Word and element location entries
+ + + + + + +

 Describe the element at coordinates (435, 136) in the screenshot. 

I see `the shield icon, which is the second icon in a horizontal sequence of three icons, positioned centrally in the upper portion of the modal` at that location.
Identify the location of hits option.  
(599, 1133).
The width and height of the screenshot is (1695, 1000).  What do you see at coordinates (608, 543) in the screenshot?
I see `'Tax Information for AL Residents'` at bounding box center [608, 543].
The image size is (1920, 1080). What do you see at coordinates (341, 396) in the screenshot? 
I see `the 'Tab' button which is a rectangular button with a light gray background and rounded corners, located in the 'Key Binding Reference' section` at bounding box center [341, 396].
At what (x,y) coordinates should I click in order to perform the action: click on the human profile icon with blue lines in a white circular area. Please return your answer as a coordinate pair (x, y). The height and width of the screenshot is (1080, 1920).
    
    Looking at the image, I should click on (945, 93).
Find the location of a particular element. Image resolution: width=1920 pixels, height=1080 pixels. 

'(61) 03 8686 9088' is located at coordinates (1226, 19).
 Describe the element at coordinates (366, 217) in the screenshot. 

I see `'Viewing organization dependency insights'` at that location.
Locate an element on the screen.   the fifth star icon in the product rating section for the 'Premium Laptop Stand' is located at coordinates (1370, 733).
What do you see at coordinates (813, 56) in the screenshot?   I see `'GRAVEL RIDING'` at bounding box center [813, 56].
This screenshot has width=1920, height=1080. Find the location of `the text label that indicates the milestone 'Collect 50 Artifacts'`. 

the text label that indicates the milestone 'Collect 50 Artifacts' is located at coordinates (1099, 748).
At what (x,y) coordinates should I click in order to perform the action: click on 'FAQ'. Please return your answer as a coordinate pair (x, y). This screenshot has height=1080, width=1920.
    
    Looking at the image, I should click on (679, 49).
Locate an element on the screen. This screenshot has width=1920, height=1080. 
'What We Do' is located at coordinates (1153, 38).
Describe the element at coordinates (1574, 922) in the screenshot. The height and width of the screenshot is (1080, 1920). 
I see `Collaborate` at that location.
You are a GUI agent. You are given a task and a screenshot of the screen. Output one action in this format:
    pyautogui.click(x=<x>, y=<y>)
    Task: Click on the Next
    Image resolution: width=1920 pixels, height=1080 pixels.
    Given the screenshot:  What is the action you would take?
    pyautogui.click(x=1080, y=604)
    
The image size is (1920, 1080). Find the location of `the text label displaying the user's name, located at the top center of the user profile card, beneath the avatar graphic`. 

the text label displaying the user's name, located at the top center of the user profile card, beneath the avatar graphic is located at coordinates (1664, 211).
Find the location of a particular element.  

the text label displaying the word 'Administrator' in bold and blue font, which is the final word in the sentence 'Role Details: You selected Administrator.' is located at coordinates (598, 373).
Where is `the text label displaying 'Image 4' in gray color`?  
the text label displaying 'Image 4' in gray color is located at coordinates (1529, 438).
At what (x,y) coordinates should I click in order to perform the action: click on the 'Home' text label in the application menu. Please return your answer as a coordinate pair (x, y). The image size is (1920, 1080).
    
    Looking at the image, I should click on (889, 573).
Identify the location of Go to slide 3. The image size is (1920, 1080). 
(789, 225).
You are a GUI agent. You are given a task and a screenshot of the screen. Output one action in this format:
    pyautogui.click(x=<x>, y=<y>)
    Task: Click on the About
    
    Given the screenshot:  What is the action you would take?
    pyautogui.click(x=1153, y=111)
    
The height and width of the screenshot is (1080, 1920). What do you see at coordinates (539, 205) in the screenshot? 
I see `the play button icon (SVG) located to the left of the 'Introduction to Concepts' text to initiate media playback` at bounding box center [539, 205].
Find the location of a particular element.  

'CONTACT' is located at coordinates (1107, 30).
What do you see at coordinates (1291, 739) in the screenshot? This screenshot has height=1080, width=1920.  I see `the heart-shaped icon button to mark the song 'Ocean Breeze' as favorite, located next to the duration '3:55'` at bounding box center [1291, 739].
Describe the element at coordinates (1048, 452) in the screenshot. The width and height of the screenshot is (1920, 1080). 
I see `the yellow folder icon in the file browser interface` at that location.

+ + + + + + +

**Your objective:** Pull out every line of the entries above that contains the word "answer". Match uppercase and lowercase exactly.

**Task result:**
At what (x,y) coordinates should I click in order to perform the action: click on the human profile icon with blue lines in a white circular area. Please return your answer as a coordinate pair (x, y). The height and width of the screenshot is (1080, 1920).
At what (x,y) coordinates should I click in order to perform the action: click on 'FAQ'. Please return your answer as a coordinate pair (x, y). This screenshot has height=1080, width=1920.
At what (x,y) coordinates should I click in order to perform the action: click on the 'Home' text label in the application menu. Please return your answer as a coordinate pair (x, y). The image size is (1920, 1080).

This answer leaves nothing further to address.